Letting the Other Side Do the Work
I am one of those people who takes a personality test assuming I'll emerge as a confirmed arty type with a free-flowing thought process and devil-may-care approach to everything. That's the stereotype, isn't? Well, I often emerge from those things as some kind of a hybrid—I lean toward the arty type but also lean toward the control-every-move type, able to think and feel at the same time. Basically, I'm no hands on the wheel with one foot on the brake just in case.
So, when I recently approached a canvas (and by that, I mean a panel) that I had applied with just a base coat of neutral color, ready for what the day might bring to it, I was forced to exercise both sides of my complicated brain.
The thing had no particular direction, not destined for a landscape or a pear or a cup—everybody seems to be painting cups lately, right? I was working with shades of pinks and greens left over from another project, so I applied the shades willy nilly, using both a small squeegee and a brayer.
I kept going and kept going, wet on wet, with tissue paper and linen scraps applied now and then for some texture, and before I knew what was happening, I had something that I thought was actually lovely. The thing is, I didn't know what it was, and my rational side needed to identify it. So, I turned the thing upside down, which turned out, in the end, to be right side up. I had created a bouquet of flowers, loose at the stems with no ribbons or vase to hold them, and they were just fine that way.

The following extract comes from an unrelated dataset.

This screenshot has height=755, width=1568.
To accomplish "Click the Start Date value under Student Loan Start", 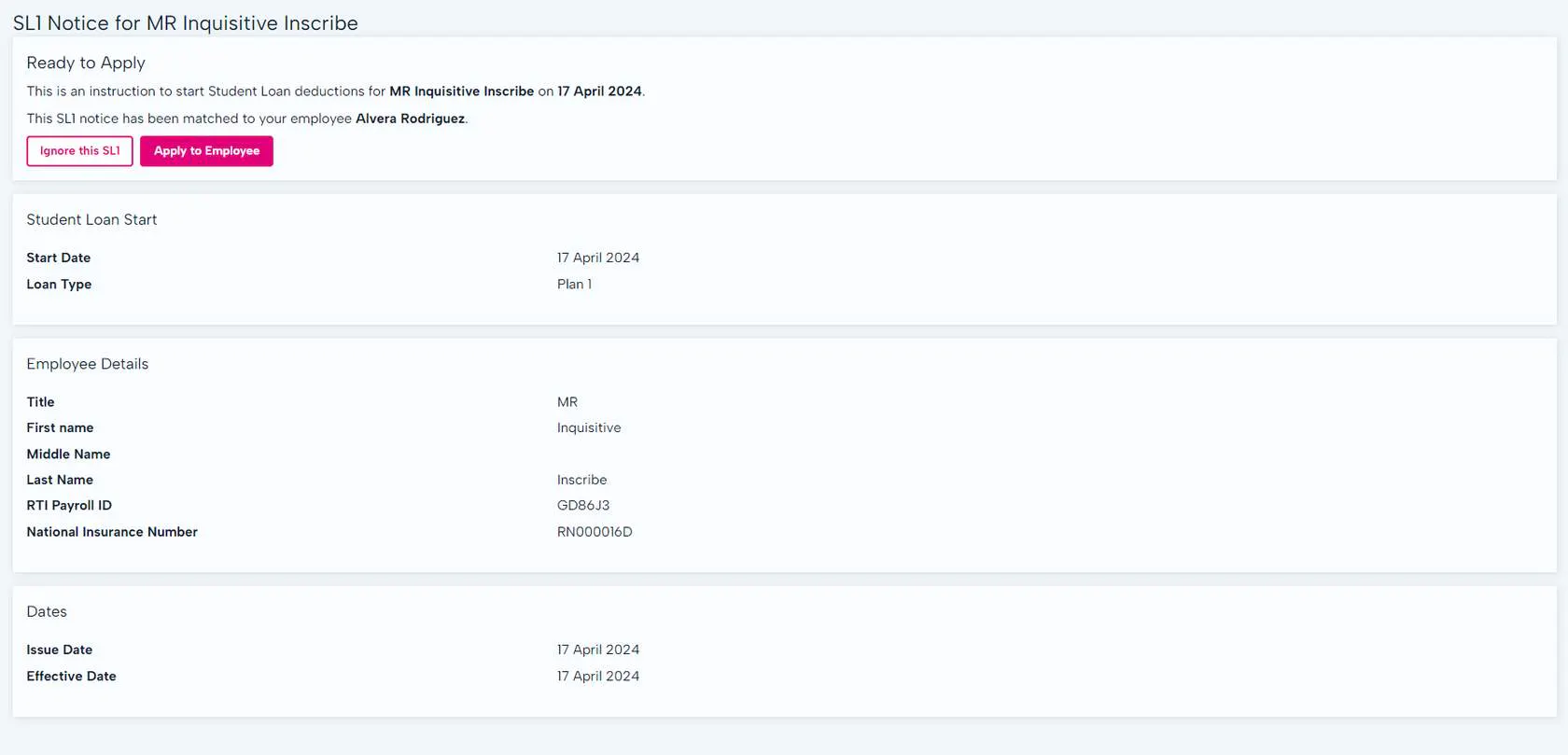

I am occasionally a writer. In fact, I once wrote a novel. A novel, you say? Can I buy it on Amazon, or better yet, my local book store? No, because could I find an agent to give me a moment's time? I could not. But I wrote the thing just the same. I had read about authors who would slip into some kind of writer's trance, putting themselves in a room or situation and simply writing what they saw in that moment, and the idea seemed a bit nutty to me. But as I was writing my novel, I experienced that very thing, when some other being takes over the fingers at the keyboard and says, "Let me tell you what's going on, and you can read it when I'm finished with my story."
This same phenomenon can happen when you're painting, I believe. You are the body holding the tools and with access to the paint, but it's something else entirely that has a hold of your brain for a moment. That's not to say everything you paint—or write—while in that state will be a wonder, but sometimes, just sometimes, you come to and see that you've helped create something lovely.
Let me be bold here and say that I think my new flowers are lovely. I like them so much that I went to town on a paper work I had set aside as welll. See for yourself, and see if you can free up that free-wheeler inside now and then, hands off the wheel and foot off the brake.